The departure of Sajid Javid as chancellor is the consequence of a power-struggle between Number 10 and Number 11. That much is obvious.
But what were the disagreements about? Control, without question. Personality clashes almost certainly played their part but fundamental differences over policy feel like they are also at the heart of this falling out.
Boris Johnson insisted on the dismissal of Javid’s advisory team precisely because he didn’t like the advice they were giving him.
In four weeks time, on March 11, the government is set to deliver its first budget since winning the election. It’s a time to be bold, a moment to begin the process of delivering on the promises made during the campaign.
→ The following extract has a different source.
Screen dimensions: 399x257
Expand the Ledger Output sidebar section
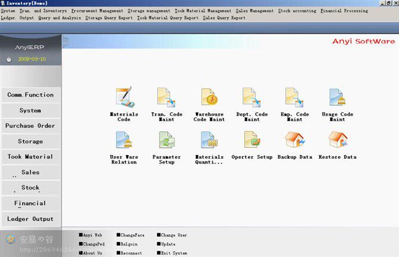(30, 219)
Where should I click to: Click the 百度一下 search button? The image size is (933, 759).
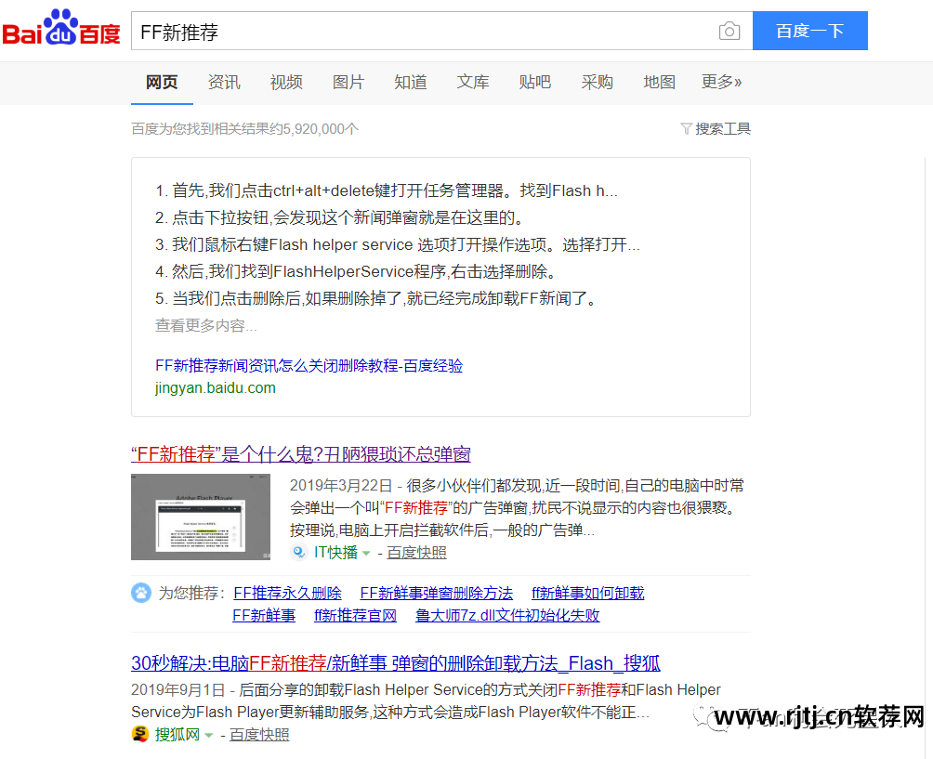(x=809, y=31)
Boris Johnson’s instinct, and that of Dominic Cummings, is to spend. The government plans to unleash a fiscal stimulus to boost the economy but Sajid Javid’s fiscal rules are making that difficult.
Javid designed his rules as a public declaration of prudence, a pledge to spend thoughtfully and responsibly.
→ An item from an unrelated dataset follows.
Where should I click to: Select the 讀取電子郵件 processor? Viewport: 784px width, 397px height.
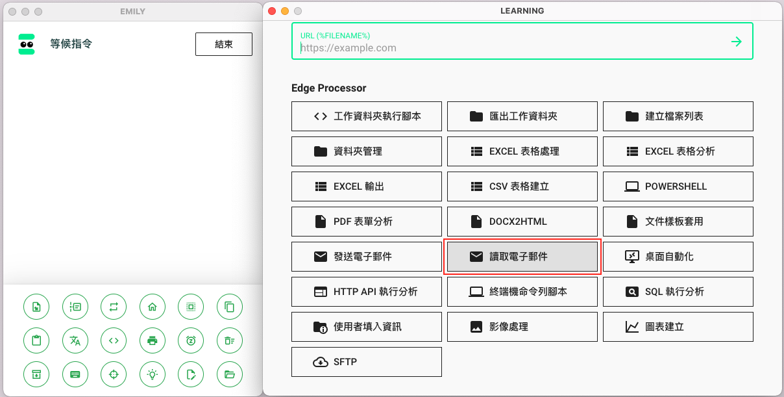(522, 257)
- Sajid Javid explains the reasons behind his resignation as Chancellor
He had to fight to get them included in the manifesto but eventually the Conservatives pledged not to borrow money to fund day to day spending and to balance the current budget by 2023.
These commitments mean that the government now finds itself constrained. The forecasts for economic growth are weak and there isn’t much room to spend without raising taxes.
Stories have started to appear in the press about potential tax rises, particularly on wealthier households: a mansion tax, a cut to pensions tax relief for high earners, tighter rules on capital gains tax.
Javid seemed to be nervous about the idea of implementing all or indeed any of them.
“I’m a low tax person, I want to keep taxes as low as possible,” he insisted when I interviewed him in Birmingham two days ago. “I admire people who have worked hard and achieved financial security.”
The pound jumped on the back of news of Javid’s resignation. Investors suspect that his fiscal rules may follow him out of the door in the months to come.
Hemmed in by a set of rules they were never keen on, faced with the need for tax rises to fund their spending ambitions it may be that Boris Johnson and his team decided it was time for a change.